(WHAT IS NEEDED)
Put the data from the line containing "Where should I click to: Select the Odd" through the line containing "Where should I click to: Point", both ends included, into a Markdown table. Use the columns Row and Line: give each line a row number and leave out blank lines.

(DATASET ROWS)
▽
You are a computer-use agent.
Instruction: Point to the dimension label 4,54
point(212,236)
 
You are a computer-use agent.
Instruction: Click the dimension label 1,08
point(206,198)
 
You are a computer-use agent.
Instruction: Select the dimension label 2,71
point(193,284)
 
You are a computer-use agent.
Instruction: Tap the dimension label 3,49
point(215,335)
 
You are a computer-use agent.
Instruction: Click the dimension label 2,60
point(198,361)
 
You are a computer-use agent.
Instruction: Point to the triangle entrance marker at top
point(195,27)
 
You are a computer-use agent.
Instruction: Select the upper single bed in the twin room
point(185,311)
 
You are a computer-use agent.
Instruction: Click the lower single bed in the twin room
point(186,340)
△
▽
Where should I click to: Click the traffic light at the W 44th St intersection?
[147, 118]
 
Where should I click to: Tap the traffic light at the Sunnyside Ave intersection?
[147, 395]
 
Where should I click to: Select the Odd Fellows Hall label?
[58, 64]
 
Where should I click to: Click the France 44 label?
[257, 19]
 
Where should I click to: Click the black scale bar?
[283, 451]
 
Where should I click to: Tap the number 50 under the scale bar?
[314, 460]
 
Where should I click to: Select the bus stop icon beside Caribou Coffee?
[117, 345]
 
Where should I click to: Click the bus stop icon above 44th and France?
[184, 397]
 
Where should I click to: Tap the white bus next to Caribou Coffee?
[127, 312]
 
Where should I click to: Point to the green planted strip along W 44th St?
△
(RESULT OF THE EXERCISE)
| Row | Line |
|---|---|
| 1 | Where should I click to: Select the Odd Fellows Hall label? |
| 2 | [58, 64] |
| 3 | Where should I click to: Click the France 44 label? |
| 4 | [257, 19] |
| 5 | Where should I click to: Click the black scale bar? |
| 6 | [283, 451] |
| 7 | Where should I click to: Tap the number 50 under the scale bar? |
| 8 | [314, 460] |
| 9 | Where should I click to: Select the bus stop icon beside Caribou Coffee? |
| 10 | [117, 345] |
| 11 | Where should I click to: Click the bus stop icon above 44th and France? |
| 12 | [184, 397] |
| 13 | Where should I click to: Tap the white bus next to Caribou Coffee? |
| 14 | [127, 312] |
| 15 | Where should I click to: Point to the green planted strip along W 44th St? |